■ **What you have to do**
Each line holding the word "click" must appear in the answer, copied from the entries.

■ **Data**
┄┄┄┄┄┄┄┄┄┄┄┄┄┄┄┄┄┄┄┄

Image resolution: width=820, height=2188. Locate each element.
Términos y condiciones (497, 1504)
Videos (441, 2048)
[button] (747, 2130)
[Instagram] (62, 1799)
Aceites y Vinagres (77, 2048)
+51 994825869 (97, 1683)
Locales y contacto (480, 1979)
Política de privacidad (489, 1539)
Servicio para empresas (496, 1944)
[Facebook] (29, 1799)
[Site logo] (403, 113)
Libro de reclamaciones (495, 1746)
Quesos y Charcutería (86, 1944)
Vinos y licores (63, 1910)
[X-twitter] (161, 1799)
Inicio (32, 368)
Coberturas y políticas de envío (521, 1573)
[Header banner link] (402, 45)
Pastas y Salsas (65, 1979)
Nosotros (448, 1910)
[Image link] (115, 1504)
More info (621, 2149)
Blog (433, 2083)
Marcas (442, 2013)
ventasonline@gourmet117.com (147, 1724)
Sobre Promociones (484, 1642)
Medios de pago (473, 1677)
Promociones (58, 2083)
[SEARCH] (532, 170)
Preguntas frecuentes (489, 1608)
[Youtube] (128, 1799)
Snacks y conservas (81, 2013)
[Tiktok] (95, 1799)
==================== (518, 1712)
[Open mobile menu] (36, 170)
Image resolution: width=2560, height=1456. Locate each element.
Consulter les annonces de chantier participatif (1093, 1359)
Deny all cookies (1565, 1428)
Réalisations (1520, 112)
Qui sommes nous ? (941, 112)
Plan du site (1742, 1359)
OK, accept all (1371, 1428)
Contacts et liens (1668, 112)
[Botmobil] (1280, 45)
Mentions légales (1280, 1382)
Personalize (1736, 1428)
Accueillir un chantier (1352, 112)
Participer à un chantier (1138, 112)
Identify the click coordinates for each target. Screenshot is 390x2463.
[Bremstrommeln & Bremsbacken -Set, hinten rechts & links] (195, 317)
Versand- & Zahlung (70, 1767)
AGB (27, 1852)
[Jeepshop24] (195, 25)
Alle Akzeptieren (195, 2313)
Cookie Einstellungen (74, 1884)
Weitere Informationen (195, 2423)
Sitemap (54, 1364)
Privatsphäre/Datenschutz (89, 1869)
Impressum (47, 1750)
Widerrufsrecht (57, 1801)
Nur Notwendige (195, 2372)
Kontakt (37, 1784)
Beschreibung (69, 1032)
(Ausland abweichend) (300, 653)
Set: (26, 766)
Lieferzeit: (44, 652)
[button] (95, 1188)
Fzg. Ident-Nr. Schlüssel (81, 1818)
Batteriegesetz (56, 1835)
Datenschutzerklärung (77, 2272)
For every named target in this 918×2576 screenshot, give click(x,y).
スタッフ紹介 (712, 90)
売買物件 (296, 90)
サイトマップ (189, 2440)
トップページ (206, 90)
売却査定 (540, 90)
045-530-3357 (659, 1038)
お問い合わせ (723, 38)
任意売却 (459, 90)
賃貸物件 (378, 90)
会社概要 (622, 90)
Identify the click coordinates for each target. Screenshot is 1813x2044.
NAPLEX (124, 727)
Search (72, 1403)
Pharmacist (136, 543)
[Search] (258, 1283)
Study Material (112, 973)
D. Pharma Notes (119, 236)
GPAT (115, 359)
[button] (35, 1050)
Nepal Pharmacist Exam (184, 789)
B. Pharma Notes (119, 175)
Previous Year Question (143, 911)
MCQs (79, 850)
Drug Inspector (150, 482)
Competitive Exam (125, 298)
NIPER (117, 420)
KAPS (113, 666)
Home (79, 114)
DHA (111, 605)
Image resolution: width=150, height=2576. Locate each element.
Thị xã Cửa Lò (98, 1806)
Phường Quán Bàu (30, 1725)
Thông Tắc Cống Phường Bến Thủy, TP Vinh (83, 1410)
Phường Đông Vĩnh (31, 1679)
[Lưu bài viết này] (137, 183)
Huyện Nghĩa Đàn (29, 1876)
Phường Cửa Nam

┄┄┄┄┄┄┄┄┄┄┄┄┄┄┄┄┄┄┄┄

■ **Answer box**
Identify the click coordinates for each target. Screenshot is 390x2463.
For every named target in this 918×2576 screenshot, give click(x,y).
Identify the click coordinates for each target. Screenshot is 1813x2044.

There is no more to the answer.